Şimdi günün 24 saatinde beraber olanlar arasında bir ortak ruh oluşmaktadır. Onlar birbirine daha yakın hissederler. Gündüz saatlerinde çalışırken ortak iş yapanlar arasında da ruh birliği oluşmaktadır. Bunlar arasında ortak kurallar doğar. Çocuk doğup büyürken bu kurallarla karşılaşır. Büyüklerim böyle yaptı diye o da öyle yapar, taklit eder. Böylece topluluğun bu kuralları büyüdüğü zaman tamamen etkisi altına alır. Başka türlü davranma imkânı bulamaz.

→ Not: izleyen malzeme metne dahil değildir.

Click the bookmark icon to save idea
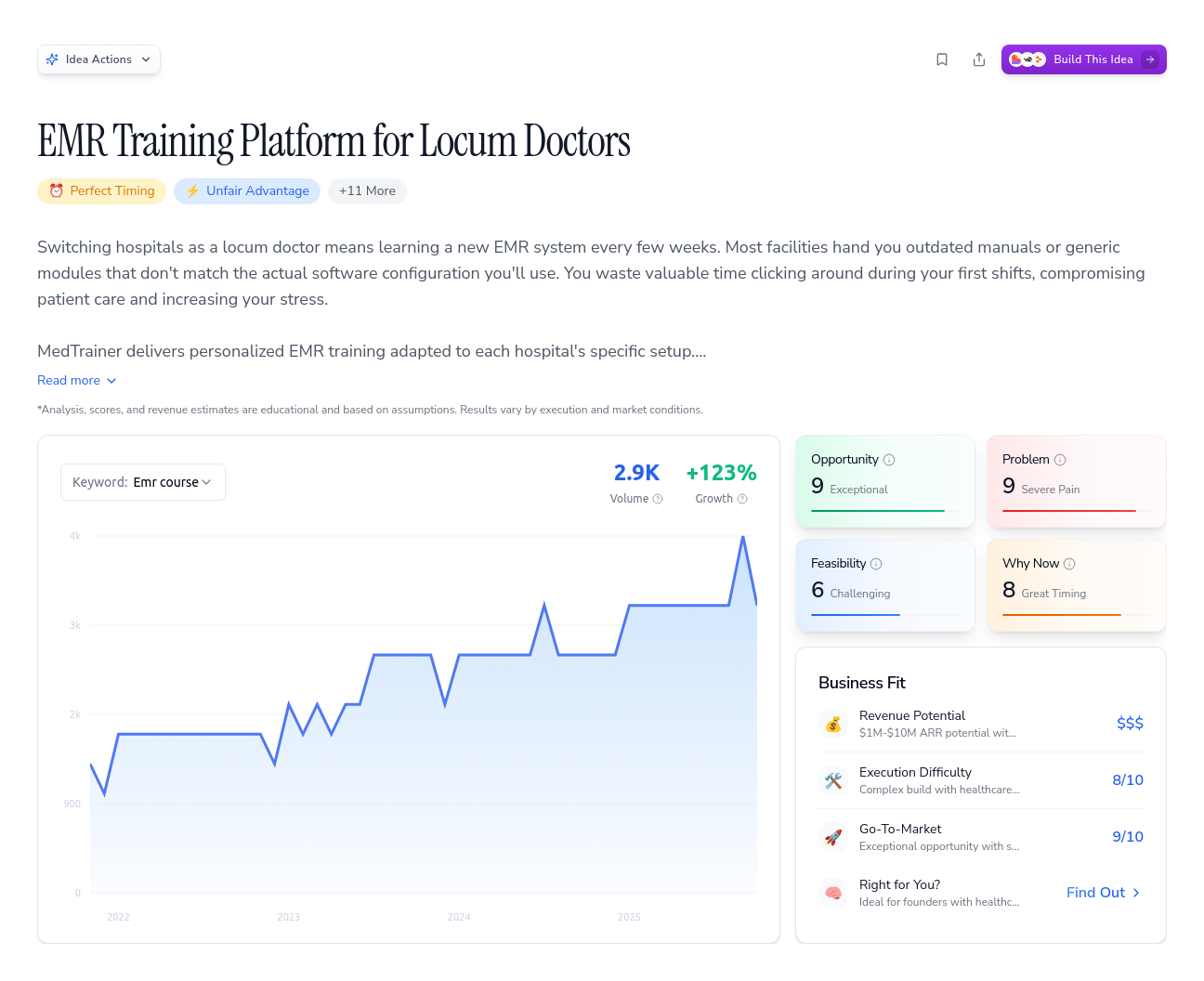 (942, 59)
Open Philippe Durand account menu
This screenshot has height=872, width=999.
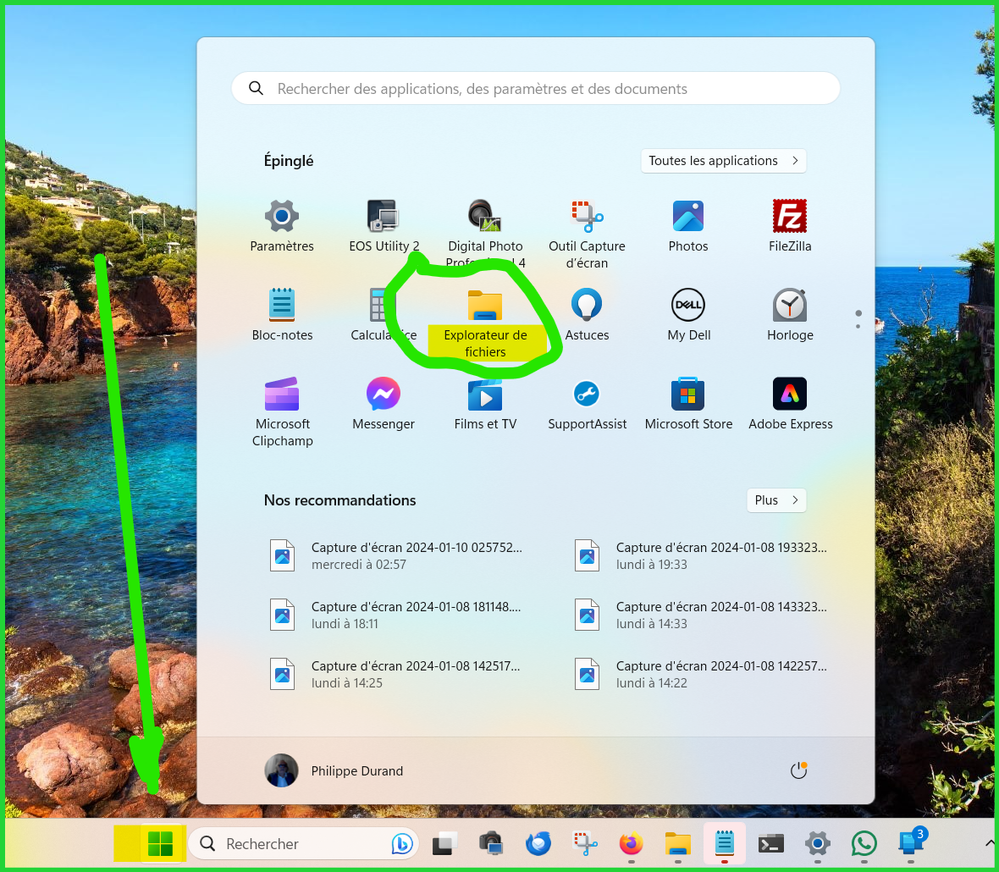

Birçok mantıksız adetler vardır. İnsan onları terk edemez. Herkes onları yaptığı için o da yapmak zorundadır.
İkili ilişkilerde ikimiz bir şeyi yapmak isteriz ama çevremiz onu yapmamızı istemediği için biz onu yapamayız. Bu yasaklamalarla olursa korkumuzdan yapmıyoruz diyebiliriz ama yasak değil diye yaparsak kimse bizi cezalandırmaz ama çevremizi kırmak istemeyiz. Bu ortak ruh bizi esir etmiştir. Böyle bir ruh yoktur. Ruhların birleşmesi böyledir. Ne var ki bu birleşme sona ermemekte, devam etmektedir. Biz doğduğumuzdan ölünceye kadar ruhlar değişmekte ama ortak ruh aynı kalmaktadır.
Bu neye benzer?
Bir gölde çevresinden sular gelir, bir taraftan toplanır, diğer taraftan dağılır. Gölün suları değişir, göl aynı kalır. Moleküller kendi özelliklerini korurlar ama göle de uyarlar.

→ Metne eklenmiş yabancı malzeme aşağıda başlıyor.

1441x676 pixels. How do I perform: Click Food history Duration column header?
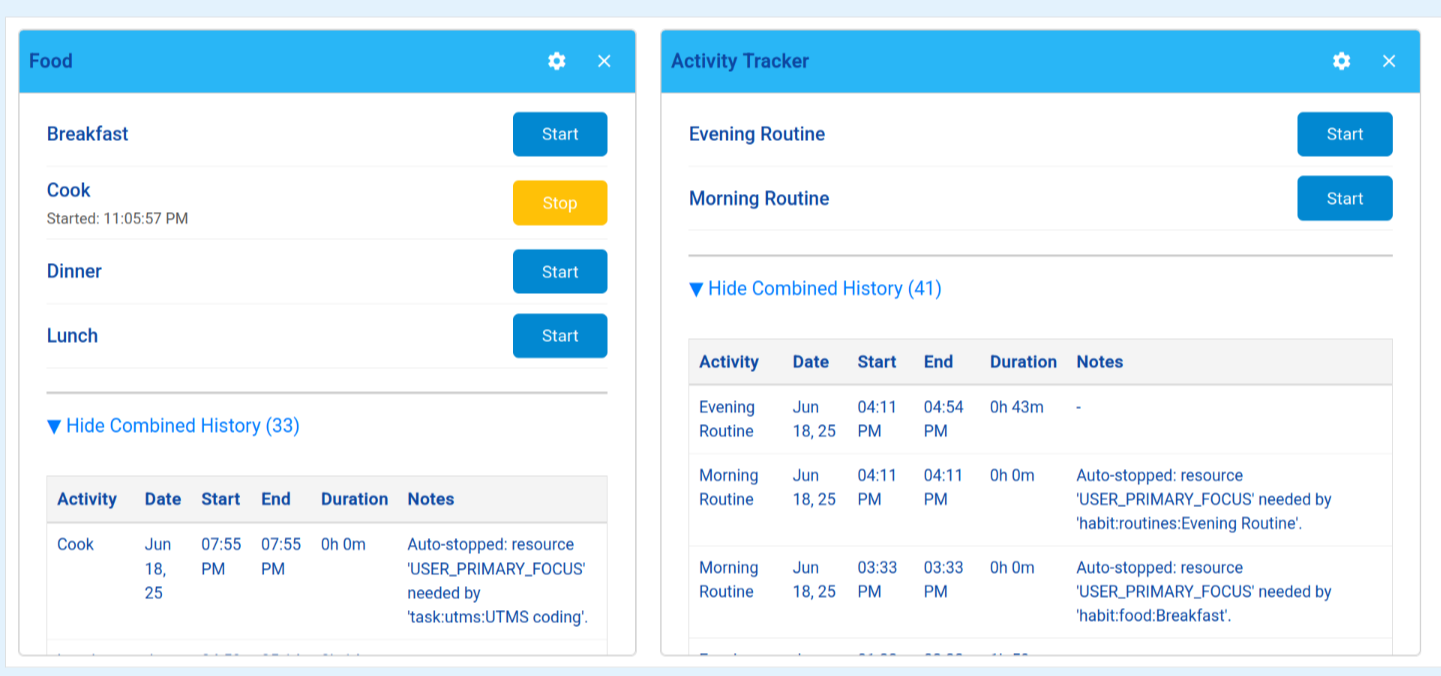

İnsan bilincini kendimizden biliyoruz ama hayvanların bilinçlerini bilemiyoruz. Bunun gibi topluluğun da bilinci bizce meçhuldür.

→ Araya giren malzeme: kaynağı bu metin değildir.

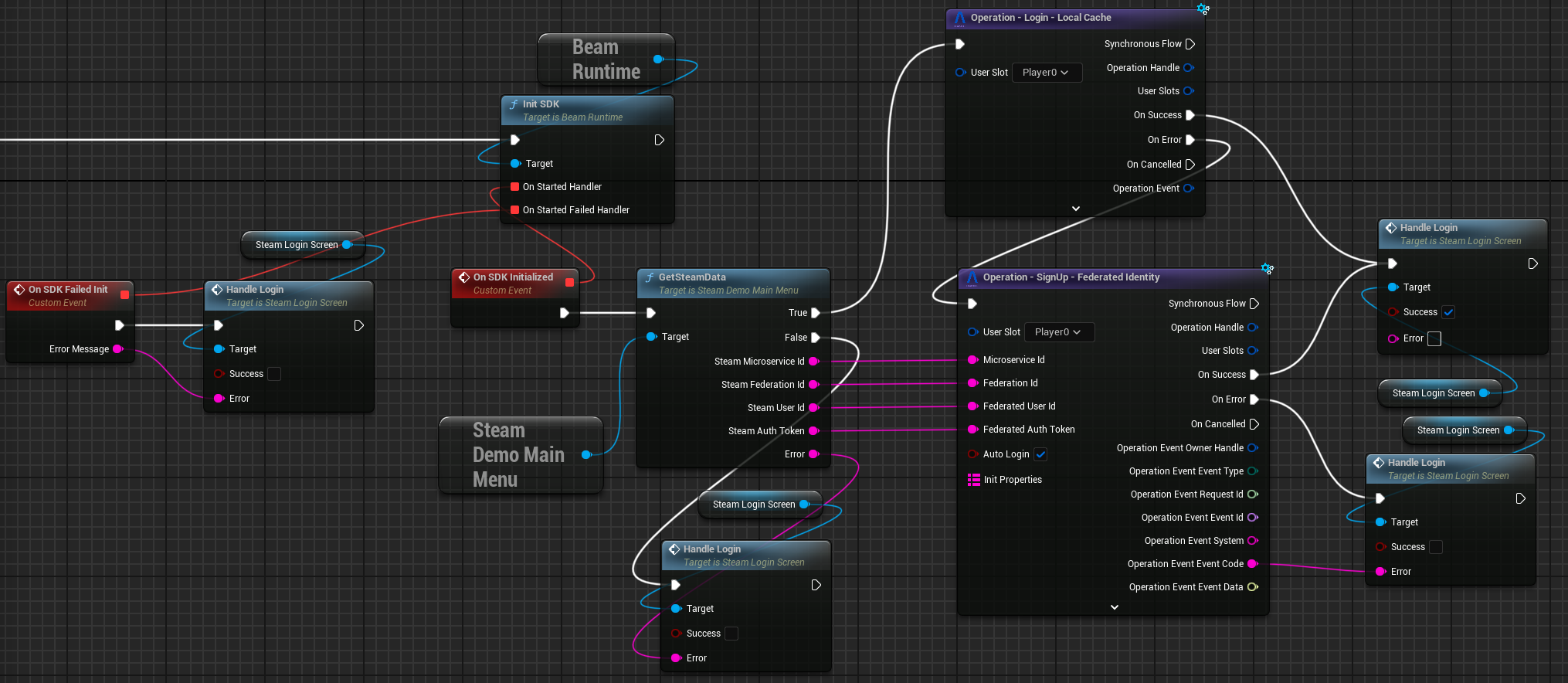
Task: Expand hidden pins on SignUp - Federated Identity node
Action: [x=1114, y=607]
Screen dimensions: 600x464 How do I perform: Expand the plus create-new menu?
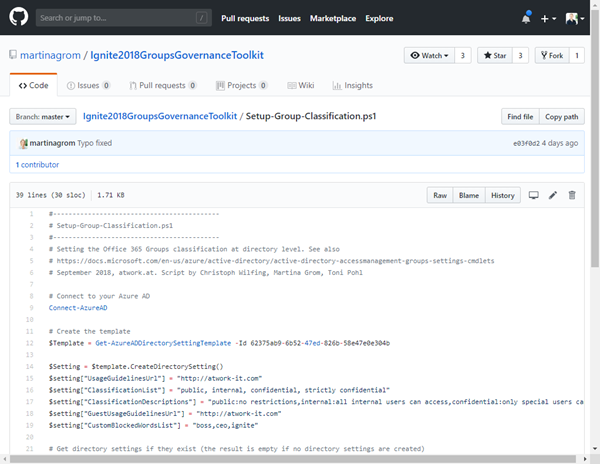click(549, 18)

Ben toplulukla ilişki kurarken çevremdeki insanlarla kuruyorum. Benzer tepkiler alınca o ruhları yönlendiren bir ruh var demektir. Burada şu sorulabilir. Bende zekâ vardır. Daha evvel bana öğretilmeyen bir şeyi keşfediyorum. Uygarlık böyle oluşuyor. Topluluğun da zekâsı var mıdır? Elbette beraber çalıştığımız zaman daha kolay buluşlar yapıyoruz.
Şöyle düşünebiliriz. İnsanlık ruhu oluşmuş, geçmişten geleceğe gitmektedir. Biz o ruha katılıyoruz. Bizi o insanlık ruhu etkisi altına alıyor, sonunda ayrılıp gidiyoruz. Ben de zekâmla bir oy kullanıyorum. İşte küçük katkılarımla insanlık ruhunu değiştiriyoruz. Böylece tarih bilinci içinde yaşıyorum. Kendimi geçmiş tarihin devamı olarak buluyorum ve gelecek tarihin de yapıcısı oluyorum.